▸ TO DO: Report each line of the entries that contains the word "time", copied in full.

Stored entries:
_ _ _ _
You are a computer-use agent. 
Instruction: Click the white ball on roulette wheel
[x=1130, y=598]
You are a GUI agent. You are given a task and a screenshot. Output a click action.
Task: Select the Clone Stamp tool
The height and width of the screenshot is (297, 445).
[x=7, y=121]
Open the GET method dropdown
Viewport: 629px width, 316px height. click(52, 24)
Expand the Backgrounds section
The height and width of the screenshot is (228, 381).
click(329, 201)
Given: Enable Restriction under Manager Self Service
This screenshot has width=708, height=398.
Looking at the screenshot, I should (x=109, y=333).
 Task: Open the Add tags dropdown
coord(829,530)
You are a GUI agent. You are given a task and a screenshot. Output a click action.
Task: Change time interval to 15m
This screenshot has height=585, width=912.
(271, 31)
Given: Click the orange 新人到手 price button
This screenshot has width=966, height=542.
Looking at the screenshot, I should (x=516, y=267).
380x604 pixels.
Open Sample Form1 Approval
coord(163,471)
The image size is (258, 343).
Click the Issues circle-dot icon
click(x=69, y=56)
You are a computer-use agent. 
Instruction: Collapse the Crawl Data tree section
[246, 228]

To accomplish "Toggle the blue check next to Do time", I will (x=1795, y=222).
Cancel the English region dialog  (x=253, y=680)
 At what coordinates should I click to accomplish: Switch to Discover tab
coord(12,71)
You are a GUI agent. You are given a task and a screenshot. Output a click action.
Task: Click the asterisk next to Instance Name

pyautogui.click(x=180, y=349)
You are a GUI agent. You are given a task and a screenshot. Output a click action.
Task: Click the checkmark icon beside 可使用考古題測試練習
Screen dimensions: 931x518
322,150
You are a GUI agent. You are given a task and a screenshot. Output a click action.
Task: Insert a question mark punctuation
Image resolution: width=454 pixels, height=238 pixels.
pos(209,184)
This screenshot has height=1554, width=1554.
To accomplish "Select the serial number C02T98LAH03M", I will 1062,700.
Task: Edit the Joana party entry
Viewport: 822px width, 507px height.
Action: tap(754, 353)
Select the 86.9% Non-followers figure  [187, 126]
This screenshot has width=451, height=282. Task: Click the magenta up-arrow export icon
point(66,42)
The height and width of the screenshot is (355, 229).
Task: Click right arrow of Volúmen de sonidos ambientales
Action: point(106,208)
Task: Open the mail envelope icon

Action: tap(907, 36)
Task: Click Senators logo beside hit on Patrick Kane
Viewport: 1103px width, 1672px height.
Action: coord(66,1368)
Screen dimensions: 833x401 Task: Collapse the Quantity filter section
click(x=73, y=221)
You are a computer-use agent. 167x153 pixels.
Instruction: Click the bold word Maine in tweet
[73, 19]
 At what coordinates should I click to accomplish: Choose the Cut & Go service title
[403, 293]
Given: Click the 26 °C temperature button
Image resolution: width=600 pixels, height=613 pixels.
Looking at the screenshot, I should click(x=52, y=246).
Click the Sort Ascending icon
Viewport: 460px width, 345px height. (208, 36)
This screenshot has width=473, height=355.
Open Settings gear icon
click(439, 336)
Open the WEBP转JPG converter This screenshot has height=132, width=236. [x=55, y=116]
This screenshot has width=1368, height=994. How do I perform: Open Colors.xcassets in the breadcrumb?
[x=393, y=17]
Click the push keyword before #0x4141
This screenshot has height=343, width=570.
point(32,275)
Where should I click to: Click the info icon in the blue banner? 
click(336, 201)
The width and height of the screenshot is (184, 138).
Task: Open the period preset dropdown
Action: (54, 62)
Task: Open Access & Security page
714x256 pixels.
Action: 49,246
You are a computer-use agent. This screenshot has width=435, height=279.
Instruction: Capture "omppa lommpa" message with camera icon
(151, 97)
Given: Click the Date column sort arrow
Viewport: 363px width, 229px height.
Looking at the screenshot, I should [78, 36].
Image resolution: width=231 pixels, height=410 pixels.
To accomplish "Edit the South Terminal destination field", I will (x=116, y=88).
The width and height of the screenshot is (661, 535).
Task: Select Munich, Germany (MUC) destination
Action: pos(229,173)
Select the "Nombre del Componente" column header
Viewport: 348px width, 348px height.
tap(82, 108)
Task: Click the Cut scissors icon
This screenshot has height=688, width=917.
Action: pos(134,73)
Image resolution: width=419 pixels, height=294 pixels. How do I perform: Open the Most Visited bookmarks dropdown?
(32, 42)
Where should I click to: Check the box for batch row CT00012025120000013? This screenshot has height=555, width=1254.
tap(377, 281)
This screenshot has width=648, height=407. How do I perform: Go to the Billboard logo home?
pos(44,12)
_ _ _ _
▸ WRITTEN SOLUTION:
Task: Change time interval to 15m
To accomplish "Toggle the blue check next to Do time", I will (x=1795, y=222).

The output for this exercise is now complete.